I suspect that national Democrats will respond to this by becoming still more bitter and shrill, that being the response that we’ve seen to other reverses lately, which won’t help things either. But maybe not.
October 7, 2003
MICKEY KAUS offers a personal exit poll. Read it!
UPDATE: Andrew Sullivan is happy, and thinks this presages a revolution in politics. I’d like to see that, but I’m not so sure.
ANOTHER UPDATE: Here’s a firsthand report from a reader at Arnold’s HQ last night:
A couple of quick observations from a long-time reader after spending a couple of hours at the Century Plaza Hotel where Arnold’s campaign party was tonight:
1. Arnold’s crowd doesn’t look or act at all like typical California Republican supporters. They are younger and about 1000 times less dweeby/uptight/Babbit-y than the Republicans I remember turning out at events like this when I worked putting on events like this 10 years ago.
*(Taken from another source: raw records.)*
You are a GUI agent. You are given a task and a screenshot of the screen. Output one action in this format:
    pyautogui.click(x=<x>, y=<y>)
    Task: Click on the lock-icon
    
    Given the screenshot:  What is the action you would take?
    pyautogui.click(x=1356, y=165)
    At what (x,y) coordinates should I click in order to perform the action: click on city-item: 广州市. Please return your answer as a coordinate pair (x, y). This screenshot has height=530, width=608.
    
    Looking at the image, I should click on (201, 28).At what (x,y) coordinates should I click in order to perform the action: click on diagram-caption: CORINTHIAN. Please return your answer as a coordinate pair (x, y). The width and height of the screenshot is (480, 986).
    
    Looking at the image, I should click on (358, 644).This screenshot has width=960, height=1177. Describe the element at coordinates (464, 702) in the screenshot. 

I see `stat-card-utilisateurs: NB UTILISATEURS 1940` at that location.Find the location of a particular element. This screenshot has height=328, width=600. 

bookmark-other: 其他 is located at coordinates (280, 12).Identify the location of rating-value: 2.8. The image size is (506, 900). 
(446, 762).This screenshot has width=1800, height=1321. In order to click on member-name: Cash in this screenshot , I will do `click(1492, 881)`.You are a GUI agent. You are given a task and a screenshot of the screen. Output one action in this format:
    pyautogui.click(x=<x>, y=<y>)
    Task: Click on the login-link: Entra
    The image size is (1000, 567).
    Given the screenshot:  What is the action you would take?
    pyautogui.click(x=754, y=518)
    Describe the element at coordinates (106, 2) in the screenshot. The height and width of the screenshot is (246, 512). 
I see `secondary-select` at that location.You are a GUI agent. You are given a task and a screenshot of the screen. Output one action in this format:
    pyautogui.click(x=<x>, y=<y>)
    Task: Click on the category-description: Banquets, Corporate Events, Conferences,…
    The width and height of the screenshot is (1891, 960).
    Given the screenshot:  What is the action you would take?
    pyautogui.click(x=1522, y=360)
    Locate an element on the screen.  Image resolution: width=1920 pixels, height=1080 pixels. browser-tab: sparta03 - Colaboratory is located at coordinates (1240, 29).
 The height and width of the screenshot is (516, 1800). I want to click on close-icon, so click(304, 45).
2. The crowd was genuinely friendly, polite and well behaved. [By way of contrast, a staffer’s nightmare at events like this is the Podunk County party chairman or donor who thinks that their $500 donation entitles them to an uninterrupted half-hour with the candidate, etc.]
Well, Arnold did bring in a lot of new voters. But will they stick around for next time?
IT’S (UN)OFFICIAL: CNN and Fox are both calling the recall successful, with Schwarzenegger elected. The racial privacy initiative, which was polling well a while back, is projected by CNN to fail. (Interestingly, CNN says that women went for Schwarzenegger by a decent margin over Bustamante despite the late-breaking grope scandal. But you knew that anyway, because I had already disclosed my scientific exit-polling results.)
Congrats, Arnold. Now all you have to do is govern the most ungovernable state in America!
UPDATE: Most interesting bit so far: someone noted that according to the exit polls, Schwarzenegger and McClintock together got nearly 60% of the vote. That’s got to have a lot of California Democrats worried.
How much should people trust the exit polls? I don’t know. This is a rather, ahem, atypical election. On the other hand, the margins seem pretty big.
ROGER SIMON THINKS we’re seeing the future.
UPDATE: John Scalzi, meanwhile, is unhappy.
A REALTIME INSTAFEED? Hmm. So far today I’ve had nearly 150,000 pageviews. At $4.95 an hour that’s. . . oh, my.
Beats the tipjar!
DRUDGE says it’s a Schwarzenegger landslide, and that the networks will call it for him as soon as the polls close.
UPDATE: Drudge must be right. The Dem spokesmen I just saw on TV were all complaining about the polling places. I suspect that they wouldn’t be doing that if they expected to win.